« L’ORIENT » : UN OBSTACLE POUR LA RECHERCHE ?

 

À partir d’une analyse de sources juridiques et littéraires aujourd’hui à notre disposition, nous proposons de remettre en cause la notion d’Orient et de poser, dans une nouvelle mise en perspective, les bonnes questions.
Depuis le début de l’expansion coloniale au XIXe siècle, le regard des Occidentaux sur l’Orient, à travers leurs études, a été biaisé en raison d’un préjugé de domination/eurocentrisme. Convaincu de la supériorité de son système de pensée, l’Occident était en effet persuadé que celui-ci devait s’appliquer à tous les autres.

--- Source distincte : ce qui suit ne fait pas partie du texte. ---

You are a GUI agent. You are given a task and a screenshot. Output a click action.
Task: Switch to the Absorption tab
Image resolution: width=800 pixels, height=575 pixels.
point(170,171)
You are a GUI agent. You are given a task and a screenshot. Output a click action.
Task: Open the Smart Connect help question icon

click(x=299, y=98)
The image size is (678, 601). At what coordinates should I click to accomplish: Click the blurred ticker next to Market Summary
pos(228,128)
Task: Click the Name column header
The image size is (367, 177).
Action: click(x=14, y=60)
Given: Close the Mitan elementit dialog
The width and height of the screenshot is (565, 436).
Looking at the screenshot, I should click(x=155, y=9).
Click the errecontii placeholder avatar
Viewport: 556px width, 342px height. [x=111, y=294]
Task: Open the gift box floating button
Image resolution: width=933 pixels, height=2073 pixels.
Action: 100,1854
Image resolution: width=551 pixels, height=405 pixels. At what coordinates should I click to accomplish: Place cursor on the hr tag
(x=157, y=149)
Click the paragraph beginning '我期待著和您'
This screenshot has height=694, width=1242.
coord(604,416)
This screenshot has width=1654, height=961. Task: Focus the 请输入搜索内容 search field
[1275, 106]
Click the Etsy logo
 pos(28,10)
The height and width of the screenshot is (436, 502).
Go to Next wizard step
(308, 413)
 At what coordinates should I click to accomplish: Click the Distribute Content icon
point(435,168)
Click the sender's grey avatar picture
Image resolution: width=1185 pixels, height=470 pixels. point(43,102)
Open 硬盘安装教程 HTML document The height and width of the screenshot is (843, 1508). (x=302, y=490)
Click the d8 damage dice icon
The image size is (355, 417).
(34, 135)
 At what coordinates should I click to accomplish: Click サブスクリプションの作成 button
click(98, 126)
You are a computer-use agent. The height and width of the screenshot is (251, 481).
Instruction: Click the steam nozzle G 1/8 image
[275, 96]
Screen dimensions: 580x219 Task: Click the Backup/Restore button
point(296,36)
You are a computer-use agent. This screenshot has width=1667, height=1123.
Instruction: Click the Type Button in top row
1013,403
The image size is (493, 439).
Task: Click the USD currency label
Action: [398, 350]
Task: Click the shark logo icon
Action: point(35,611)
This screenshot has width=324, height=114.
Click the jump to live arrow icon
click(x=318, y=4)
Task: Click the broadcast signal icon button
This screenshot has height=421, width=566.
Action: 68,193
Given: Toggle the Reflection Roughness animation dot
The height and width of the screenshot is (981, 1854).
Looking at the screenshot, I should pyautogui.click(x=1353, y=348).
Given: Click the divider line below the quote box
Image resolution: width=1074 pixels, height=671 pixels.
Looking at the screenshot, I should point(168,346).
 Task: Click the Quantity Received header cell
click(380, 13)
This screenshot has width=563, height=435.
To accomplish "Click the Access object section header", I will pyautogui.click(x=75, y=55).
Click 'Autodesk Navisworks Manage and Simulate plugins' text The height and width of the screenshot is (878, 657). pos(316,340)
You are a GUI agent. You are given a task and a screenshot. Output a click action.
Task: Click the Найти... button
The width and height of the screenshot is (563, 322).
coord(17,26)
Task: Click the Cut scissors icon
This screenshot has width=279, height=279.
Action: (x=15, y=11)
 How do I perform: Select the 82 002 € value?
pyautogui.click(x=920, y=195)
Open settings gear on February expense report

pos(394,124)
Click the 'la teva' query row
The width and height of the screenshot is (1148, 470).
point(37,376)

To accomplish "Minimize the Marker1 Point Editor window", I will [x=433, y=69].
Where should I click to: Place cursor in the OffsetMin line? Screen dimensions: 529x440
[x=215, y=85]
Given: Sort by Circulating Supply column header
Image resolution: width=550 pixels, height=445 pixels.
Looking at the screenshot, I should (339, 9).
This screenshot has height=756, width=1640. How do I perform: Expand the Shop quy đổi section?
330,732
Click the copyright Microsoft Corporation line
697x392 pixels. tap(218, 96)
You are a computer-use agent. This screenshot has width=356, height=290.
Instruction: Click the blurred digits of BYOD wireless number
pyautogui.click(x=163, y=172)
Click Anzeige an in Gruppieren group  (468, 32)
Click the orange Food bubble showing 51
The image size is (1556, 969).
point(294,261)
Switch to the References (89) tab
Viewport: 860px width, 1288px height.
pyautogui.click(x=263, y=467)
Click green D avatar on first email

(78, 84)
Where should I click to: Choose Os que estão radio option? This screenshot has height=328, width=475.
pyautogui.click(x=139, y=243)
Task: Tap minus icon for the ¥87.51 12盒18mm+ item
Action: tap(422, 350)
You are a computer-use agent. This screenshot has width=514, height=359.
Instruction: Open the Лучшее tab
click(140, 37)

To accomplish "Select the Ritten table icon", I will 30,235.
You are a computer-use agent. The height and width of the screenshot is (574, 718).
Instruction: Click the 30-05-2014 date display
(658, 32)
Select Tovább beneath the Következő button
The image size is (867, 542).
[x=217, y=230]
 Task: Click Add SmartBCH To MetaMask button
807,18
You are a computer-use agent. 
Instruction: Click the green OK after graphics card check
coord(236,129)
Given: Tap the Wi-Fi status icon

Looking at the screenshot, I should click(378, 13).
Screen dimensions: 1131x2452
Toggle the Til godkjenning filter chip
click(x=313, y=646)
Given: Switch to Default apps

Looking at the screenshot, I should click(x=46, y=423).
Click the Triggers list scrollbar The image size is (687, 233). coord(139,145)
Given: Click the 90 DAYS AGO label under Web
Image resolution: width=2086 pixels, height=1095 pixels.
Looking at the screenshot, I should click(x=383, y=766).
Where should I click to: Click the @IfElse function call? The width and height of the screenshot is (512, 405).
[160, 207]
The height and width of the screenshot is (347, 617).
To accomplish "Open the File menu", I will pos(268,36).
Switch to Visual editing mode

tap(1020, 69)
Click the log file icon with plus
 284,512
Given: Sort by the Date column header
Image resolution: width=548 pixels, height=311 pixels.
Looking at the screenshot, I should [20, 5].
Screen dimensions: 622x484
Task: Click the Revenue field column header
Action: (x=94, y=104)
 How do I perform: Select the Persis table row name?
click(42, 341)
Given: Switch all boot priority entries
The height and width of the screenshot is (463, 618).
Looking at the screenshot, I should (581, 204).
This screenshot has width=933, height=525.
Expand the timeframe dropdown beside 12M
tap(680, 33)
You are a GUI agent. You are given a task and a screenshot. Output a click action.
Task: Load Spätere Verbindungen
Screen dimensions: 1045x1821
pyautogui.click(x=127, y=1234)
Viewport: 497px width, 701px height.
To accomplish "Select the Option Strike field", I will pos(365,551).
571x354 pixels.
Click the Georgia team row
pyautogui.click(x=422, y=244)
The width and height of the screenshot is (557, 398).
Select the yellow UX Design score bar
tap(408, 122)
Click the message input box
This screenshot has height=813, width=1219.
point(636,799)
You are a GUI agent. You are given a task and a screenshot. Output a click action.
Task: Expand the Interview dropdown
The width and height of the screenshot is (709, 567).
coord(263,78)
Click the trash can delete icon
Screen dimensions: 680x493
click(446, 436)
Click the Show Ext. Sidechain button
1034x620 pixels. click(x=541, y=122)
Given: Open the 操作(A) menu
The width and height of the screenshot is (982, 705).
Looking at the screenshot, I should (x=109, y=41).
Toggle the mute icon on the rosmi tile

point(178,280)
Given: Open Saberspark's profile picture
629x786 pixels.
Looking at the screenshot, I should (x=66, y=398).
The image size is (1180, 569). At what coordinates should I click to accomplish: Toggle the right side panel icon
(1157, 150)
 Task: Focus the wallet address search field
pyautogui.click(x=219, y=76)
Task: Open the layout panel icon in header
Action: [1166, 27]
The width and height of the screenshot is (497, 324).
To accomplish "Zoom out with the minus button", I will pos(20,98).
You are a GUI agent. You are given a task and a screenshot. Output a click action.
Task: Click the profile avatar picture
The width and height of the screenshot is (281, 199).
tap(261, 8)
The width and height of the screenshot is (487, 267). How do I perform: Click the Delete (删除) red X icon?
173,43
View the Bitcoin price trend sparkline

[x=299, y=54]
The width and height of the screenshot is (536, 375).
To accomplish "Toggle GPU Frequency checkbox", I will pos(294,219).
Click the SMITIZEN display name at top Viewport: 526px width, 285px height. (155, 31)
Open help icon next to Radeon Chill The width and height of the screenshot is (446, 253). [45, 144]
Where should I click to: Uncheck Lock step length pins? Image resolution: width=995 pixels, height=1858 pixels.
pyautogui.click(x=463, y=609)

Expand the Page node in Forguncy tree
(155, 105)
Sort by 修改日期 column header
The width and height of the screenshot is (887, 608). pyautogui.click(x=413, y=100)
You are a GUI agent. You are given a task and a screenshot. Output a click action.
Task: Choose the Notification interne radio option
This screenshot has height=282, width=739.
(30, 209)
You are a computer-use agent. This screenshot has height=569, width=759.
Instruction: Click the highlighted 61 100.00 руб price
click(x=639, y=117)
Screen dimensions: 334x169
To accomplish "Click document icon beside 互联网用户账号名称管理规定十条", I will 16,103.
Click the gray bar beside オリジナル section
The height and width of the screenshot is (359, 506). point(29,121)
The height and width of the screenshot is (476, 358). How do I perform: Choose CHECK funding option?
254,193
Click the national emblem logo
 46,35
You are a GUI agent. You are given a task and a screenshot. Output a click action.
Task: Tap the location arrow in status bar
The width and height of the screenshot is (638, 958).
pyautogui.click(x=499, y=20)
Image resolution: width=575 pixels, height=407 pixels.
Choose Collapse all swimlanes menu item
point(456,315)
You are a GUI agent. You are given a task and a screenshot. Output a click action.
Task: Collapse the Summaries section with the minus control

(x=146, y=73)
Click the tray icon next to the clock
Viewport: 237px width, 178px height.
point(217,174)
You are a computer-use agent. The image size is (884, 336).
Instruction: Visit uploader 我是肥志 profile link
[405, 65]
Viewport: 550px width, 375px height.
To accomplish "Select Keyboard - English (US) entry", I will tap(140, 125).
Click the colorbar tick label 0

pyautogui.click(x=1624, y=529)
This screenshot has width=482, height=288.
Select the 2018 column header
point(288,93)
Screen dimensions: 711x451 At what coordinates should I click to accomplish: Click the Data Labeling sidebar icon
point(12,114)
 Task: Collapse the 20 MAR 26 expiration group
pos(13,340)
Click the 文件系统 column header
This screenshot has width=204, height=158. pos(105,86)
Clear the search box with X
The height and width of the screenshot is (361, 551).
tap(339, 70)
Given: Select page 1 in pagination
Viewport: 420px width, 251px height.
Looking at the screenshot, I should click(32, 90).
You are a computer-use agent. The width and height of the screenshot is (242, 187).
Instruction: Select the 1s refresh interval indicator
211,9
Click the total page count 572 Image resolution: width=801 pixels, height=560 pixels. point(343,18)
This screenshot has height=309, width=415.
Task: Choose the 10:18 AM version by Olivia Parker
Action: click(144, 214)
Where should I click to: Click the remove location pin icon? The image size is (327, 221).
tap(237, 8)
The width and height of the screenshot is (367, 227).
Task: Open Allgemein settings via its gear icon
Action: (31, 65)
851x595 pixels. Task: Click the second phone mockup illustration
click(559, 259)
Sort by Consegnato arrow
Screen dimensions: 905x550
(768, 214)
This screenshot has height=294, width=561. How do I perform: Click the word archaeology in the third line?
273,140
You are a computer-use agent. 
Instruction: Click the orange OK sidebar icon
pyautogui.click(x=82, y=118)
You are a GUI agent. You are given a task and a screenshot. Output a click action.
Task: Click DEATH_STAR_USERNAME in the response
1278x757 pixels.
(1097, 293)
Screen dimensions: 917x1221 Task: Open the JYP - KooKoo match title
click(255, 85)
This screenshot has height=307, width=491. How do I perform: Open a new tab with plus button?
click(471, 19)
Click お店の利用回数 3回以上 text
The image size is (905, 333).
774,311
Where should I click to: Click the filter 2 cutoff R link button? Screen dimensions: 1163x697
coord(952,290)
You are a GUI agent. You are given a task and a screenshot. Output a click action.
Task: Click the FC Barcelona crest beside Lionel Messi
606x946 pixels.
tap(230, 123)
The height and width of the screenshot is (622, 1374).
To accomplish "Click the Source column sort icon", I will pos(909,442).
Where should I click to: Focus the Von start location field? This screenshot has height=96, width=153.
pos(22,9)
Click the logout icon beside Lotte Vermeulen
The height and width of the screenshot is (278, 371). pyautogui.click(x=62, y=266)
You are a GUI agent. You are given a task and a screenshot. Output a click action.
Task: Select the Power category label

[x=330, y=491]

Ainsi, le droit musulman et la littérature arabe, par exemple, ont été dépréciés dans les travaux de recherche. Au premier, il était reproché un manque de systématisation dû à l’absence de règles générales. Et on estimait que la seconde était exclue des milieux religieux qui la considéraient comme néfaste pour l’esprit des croyants. Il en est résulté des amalgames, voire une incompréhension de la vision du monde et du fonctionnement des sociétés musulmanes.
À partir d’une analyse de sources, aujourd’hui à notre disposition, nous proposons d’étudier quelques exemples juridiques et littéraires afin de dépasser ces stéréotypes. Plus de 3000 documents de la pratique juridique réunis dans une base de données (CALD) dans le cadre du Projet européen ILM (Islamic Law Materialized), nous permettent de nuancer la conception du statut matrimonial de la femme et de rediscuter le statut des minorités religieuses. D’autre part, le déchiffrement d’éléments non exploités de certains manuscrits, nous amène à nous interroger sur la place des Mille et Une Nuits dans la sphère religieuse.